Problem to work on ::
Out of the records below, copy all lines in which the word "computer" occurs.

*** Data to examine Section Begins ***

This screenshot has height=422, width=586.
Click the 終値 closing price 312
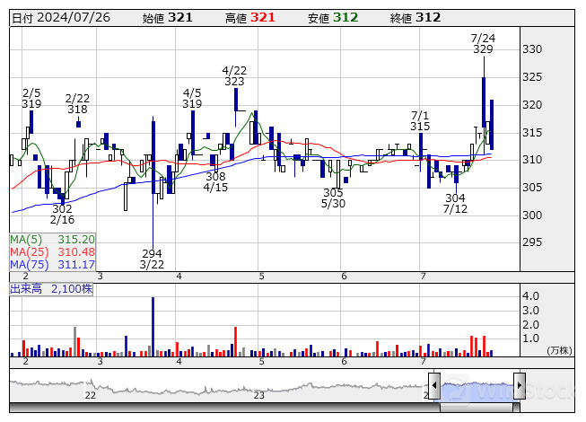point(428,17)
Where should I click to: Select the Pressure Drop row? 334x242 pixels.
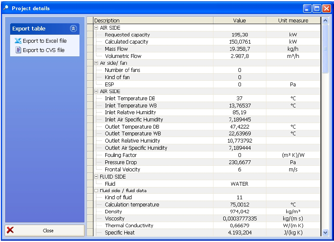pyautogui.click(x=120, y=162)
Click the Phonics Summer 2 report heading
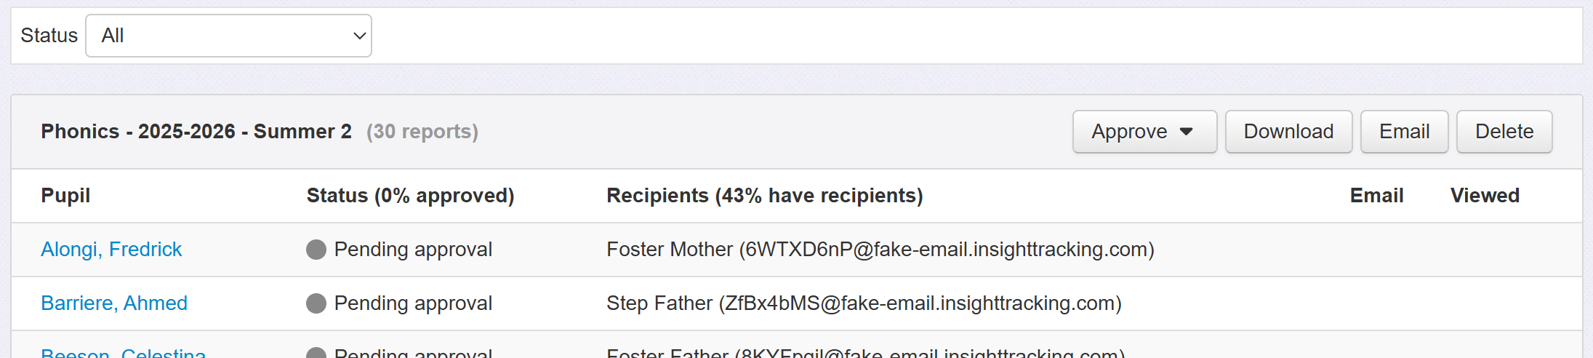1593x358 pixels. click(x=196, y=132)
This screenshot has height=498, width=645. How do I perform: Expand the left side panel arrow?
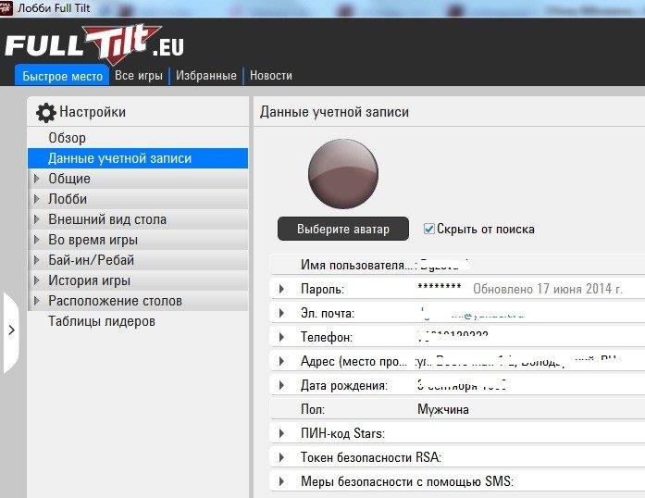click(10, 330)
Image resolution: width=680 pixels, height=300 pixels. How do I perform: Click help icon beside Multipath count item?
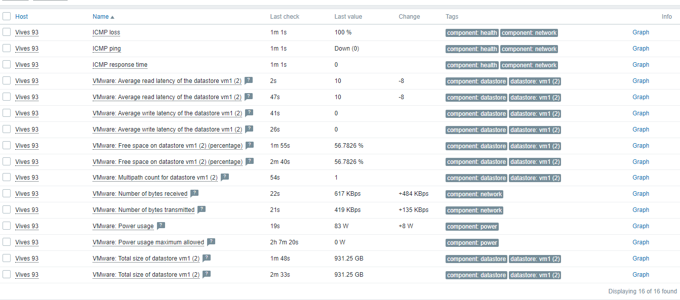225,177
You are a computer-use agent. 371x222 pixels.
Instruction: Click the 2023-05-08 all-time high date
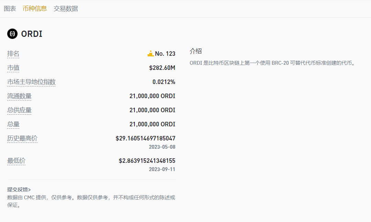(162, 147)
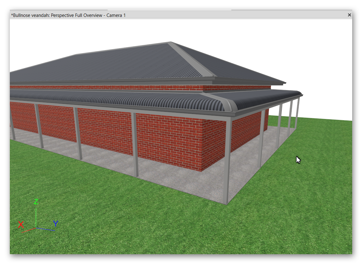Click the blue Y axis label

coord(56,223)
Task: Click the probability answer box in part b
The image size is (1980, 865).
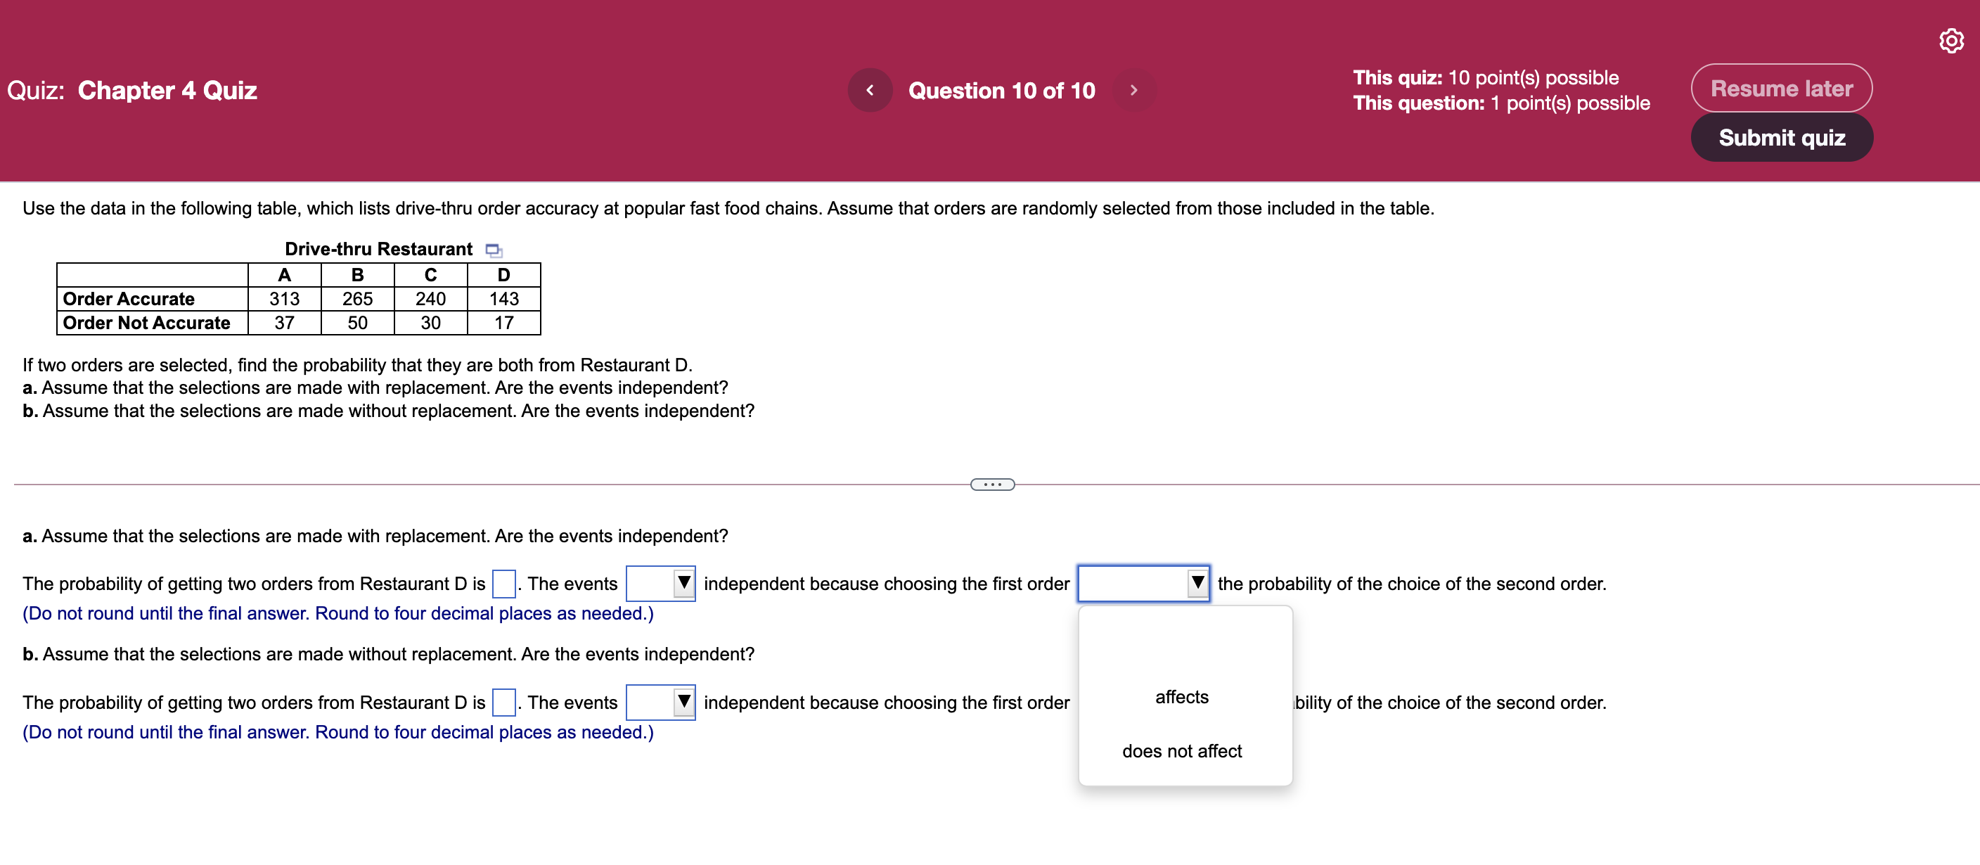Action: coord(503,701)
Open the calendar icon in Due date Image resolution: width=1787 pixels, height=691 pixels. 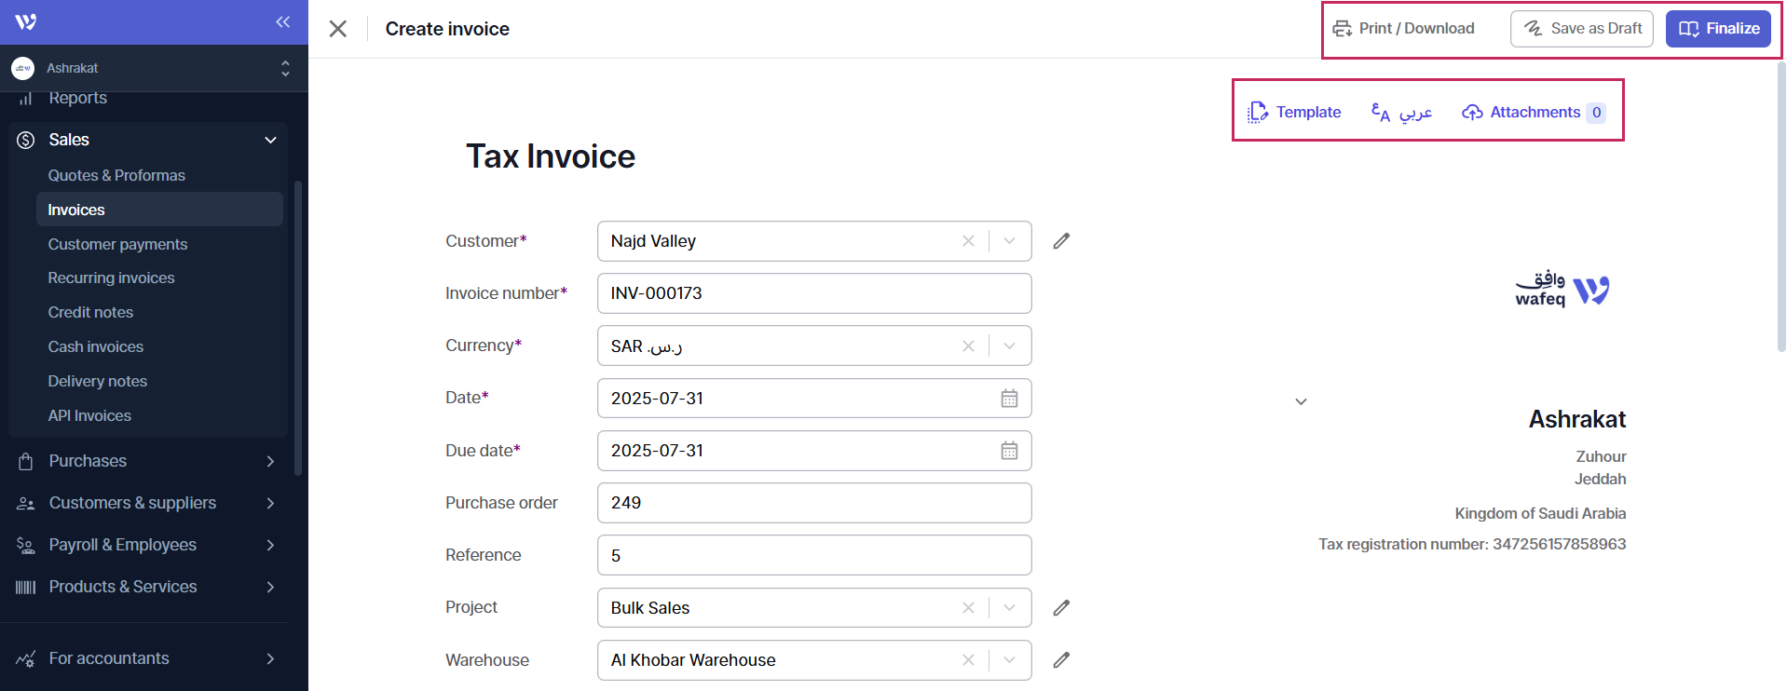point(1009,451)
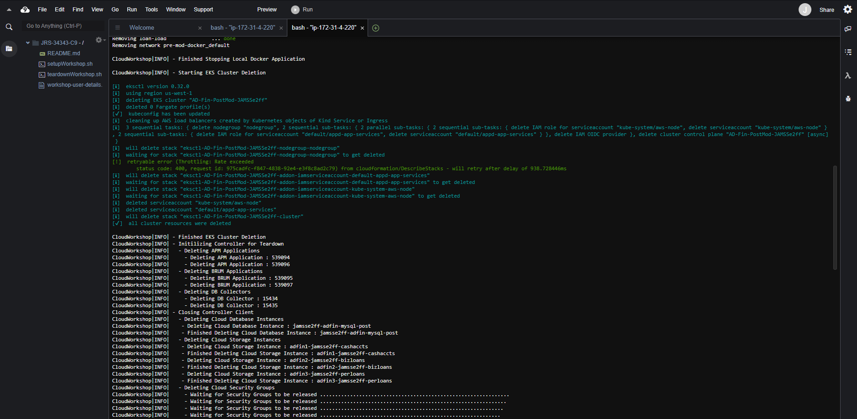Collapse the JRS-34343-C9 folder tree
The width and height of the screenshot is (857, 419).
[28, 43]
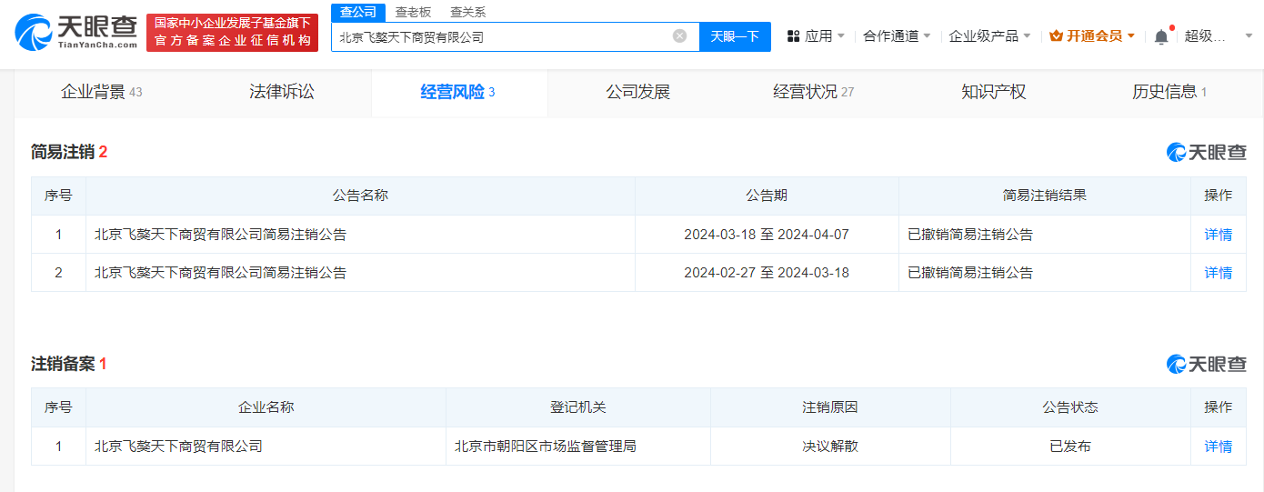Select the 查关系 search tab
The width and height of the screenshot is (1264, 492).
(x=467, y=12)
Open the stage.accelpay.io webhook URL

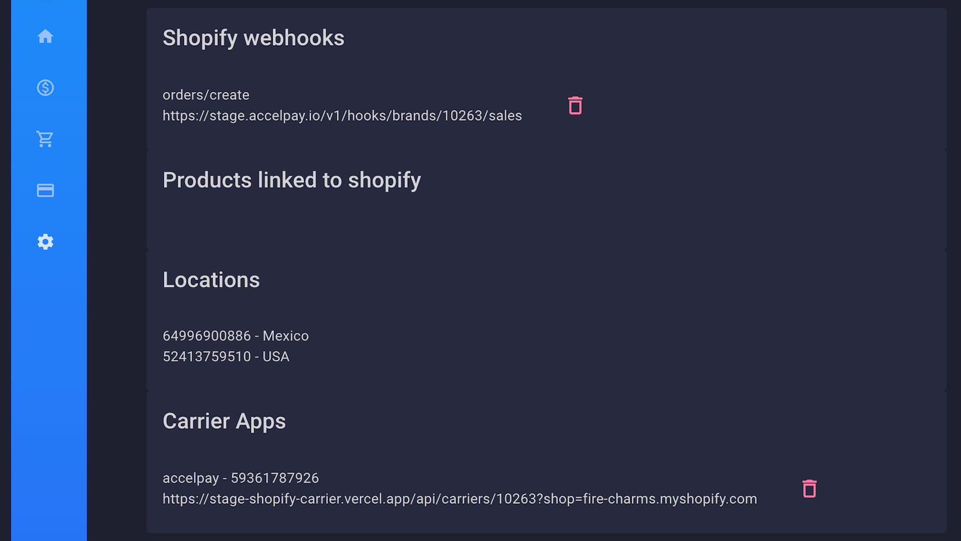tap(342, 115)
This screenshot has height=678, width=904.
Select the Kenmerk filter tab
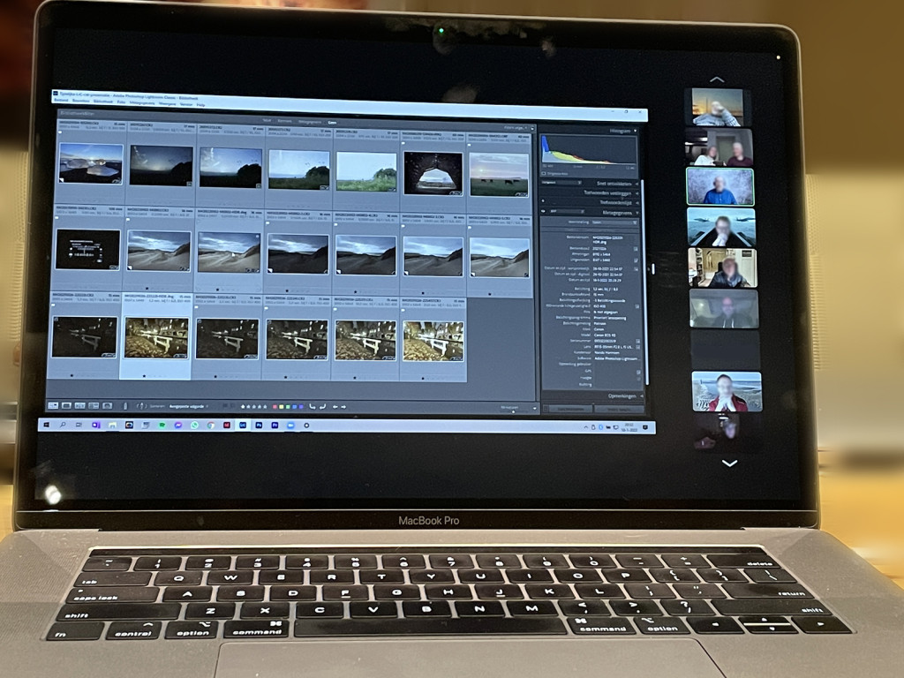point(283,122)
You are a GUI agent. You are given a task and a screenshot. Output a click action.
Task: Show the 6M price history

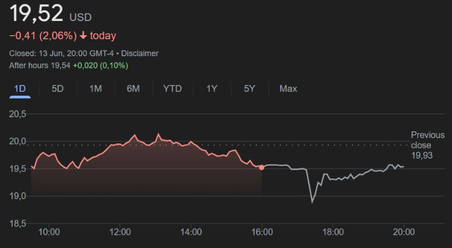133,88
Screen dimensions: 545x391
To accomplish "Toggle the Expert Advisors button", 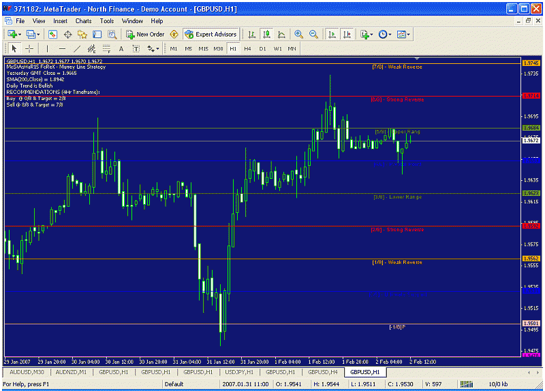I will point(211,34).
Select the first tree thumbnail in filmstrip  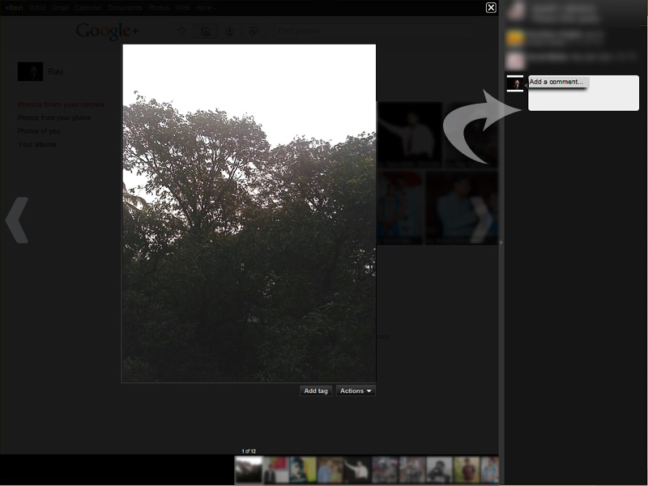[x=249, y=470]
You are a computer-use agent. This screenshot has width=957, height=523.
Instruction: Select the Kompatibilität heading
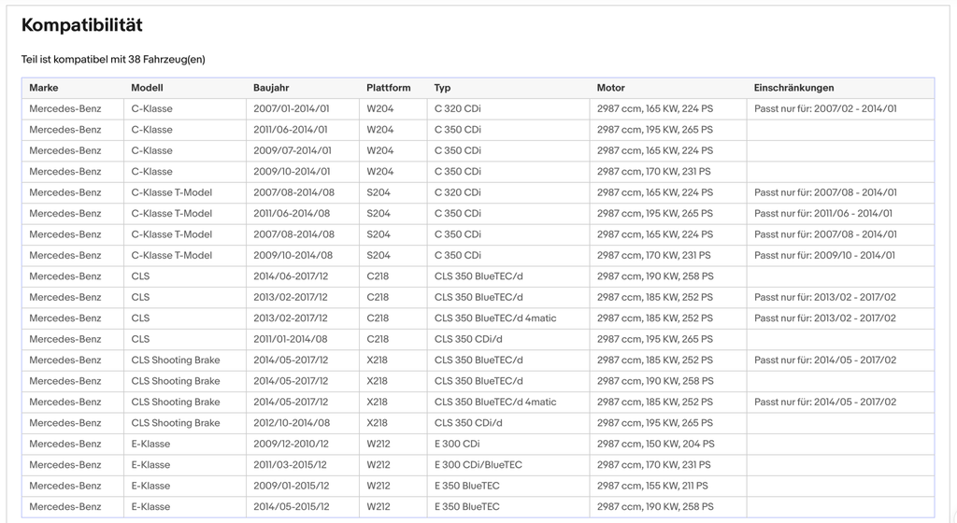82,25
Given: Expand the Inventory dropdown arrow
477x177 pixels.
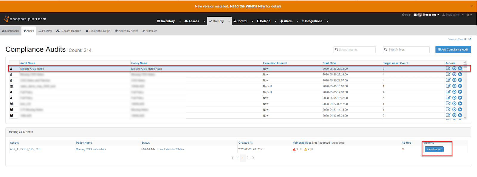Looking at the screenshot, I should pos(180,21).
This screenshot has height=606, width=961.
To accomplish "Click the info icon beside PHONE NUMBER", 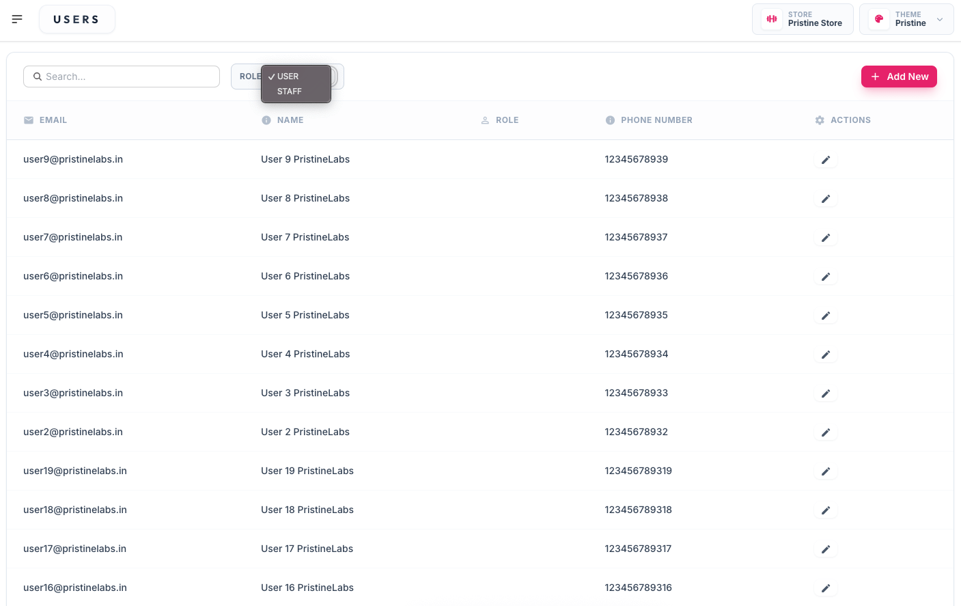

*** Data to examine Section Ends ***

Solution ::
You are a computer-use agent. 371x222 pixels.
You are a computer-use agent. This screenshot has width=957, height=523.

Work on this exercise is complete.